> [INPUT FOR THIS TASK]

◇ ◇ ◇

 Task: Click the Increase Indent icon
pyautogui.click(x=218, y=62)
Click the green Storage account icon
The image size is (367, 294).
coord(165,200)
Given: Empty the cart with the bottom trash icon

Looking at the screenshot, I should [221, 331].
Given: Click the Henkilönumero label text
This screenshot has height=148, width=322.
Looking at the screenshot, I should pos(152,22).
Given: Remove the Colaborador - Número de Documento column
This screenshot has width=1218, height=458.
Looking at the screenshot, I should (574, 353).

◇ ◇ ◇

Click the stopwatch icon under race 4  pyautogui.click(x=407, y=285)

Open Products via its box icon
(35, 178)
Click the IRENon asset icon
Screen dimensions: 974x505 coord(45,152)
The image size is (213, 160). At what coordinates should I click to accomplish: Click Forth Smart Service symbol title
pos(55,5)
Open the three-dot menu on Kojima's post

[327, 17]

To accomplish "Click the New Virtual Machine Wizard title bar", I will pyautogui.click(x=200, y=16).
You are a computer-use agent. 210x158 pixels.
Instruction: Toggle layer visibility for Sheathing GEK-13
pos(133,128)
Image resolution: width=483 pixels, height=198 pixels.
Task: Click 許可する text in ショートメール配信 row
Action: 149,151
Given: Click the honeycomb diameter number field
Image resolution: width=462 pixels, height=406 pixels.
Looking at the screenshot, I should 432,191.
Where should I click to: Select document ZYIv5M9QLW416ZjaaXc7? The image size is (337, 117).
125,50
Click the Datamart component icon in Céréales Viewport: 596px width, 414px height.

◇ ◇ ◇

> [TASK DESCRIPTION] Please retype the entries starting with the line that contains "Task: Click the Increase Indent icon" and going on through the line that contains "Looking at the screenshot, I should pos(152,22).", copying each line exactly.

> [SOLUTION TO THE EXERCISE]
 Task: Click the Increase Indent icon
pyautogui.click(x=218, y=62)
Click the green Storage account icon
The image size is (367, 294).
coord(165,200)
Given: Empty the cart with the bottom trash icon

Looking at the screenshot, I should [221, 331].
Given: Click the Henkilönumero label text
This screenshot has height=148, width=322.
Looking at the screenshot, I should pos(152,22).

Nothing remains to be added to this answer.